*WHAT THIS TASK INVOLVES*:
Lift out, unaltered, the lines of the material below between the line holding "The image size" and the line holding "Given: Click the blue plus Expand All icon", counting both.

*DATA SUPPLIED*:

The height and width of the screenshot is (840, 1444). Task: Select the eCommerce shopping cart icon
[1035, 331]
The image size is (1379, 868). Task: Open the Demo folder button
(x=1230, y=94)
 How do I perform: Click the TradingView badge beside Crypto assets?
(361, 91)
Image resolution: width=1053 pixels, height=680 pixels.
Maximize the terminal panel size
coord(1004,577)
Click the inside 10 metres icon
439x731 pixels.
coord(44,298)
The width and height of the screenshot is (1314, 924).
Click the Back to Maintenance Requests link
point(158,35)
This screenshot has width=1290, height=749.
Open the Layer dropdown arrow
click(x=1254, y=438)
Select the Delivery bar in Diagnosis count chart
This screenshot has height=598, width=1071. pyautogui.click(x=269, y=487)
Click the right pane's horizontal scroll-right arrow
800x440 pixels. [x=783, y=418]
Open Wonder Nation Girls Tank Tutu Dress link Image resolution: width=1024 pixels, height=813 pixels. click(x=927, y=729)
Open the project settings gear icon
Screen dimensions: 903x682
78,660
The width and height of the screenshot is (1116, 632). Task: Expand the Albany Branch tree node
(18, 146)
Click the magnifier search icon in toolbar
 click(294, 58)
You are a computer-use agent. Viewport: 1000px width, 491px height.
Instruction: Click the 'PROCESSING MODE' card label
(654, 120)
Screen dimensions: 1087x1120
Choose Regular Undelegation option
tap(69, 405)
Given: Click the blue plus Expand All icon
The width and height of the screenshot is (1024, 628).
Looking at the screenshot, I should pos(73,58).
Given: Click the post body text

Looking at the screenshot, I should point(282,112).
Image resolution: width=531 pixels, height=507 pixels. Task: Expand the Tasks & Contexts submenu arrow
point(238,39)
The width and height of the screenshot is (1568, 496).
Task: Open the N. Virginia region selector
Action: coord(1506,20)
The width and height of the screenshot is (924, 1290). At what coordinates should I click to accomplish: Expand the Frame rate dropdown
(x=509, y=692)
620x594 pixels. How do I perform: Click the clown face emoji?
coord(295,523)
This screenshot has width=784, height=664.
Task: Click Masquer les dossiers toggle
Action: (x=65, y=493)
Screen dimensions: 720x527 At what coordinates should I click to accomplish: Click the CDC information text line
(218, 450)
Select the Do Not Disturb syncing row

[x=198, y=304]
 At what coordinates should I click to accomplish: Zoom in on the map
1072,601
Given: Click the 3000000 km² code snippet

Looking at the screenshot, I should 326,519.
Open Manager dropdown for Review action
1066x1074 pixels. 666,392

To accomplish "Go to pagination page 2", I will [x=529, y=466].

*RESULT FOR THIS TASK*:
The image size is (1379, 868). Task: Open the Demo folder button
(x=1230, y=94)
 How do I perform: Click the TradingView badge beside Crypto assets?
(361, 91)
Image resolution: width=1053 pixels, height=680 pixels.
Maximize the terminal panel size
coord(1004,577)
Click the inside 10 metres icon
439x731 pixels.
coord(44,298)
The width and height of the screenshot is (1314, 924).
Click the Back to Maintenance Requests link
point(158,35)
This screenshot has width=1290, height=749.
Open the Layer dropdown arrow
click(x=1254, y=438)
Select the Delivery bar in Diagnosis count chart
This screenshot has height=598, width=1071. pyautogui.click(x=269, y=487)
Click the right pane's horizontal scroll-right arrow
800x440 pixels. [x=783, y=418]
Open Wonder Nation Girls Tank Tutu Dress link Image resolution: width=1024 pixels, height=813 pixels. click(x=927, y=729)
Open the project settings gear icon
Screen dimensions: 903x682
78,660
The width and height of the screenshot is (1116, 632). Task: Expand the Albany Branch tree node
(18, 146)
Click the magnifier search icon in toolbar
 click(294, 58)
You are a computer-use agent. Viewport: 1000px width, 491px height.
Instruction: Click the 'PROCESSING MODE' card label
(654, 120)
Screen dimensions: 1087x1120
Choose Regular Undelegation option
tap(69, 405)
Given: Click the blue plus Expand All icon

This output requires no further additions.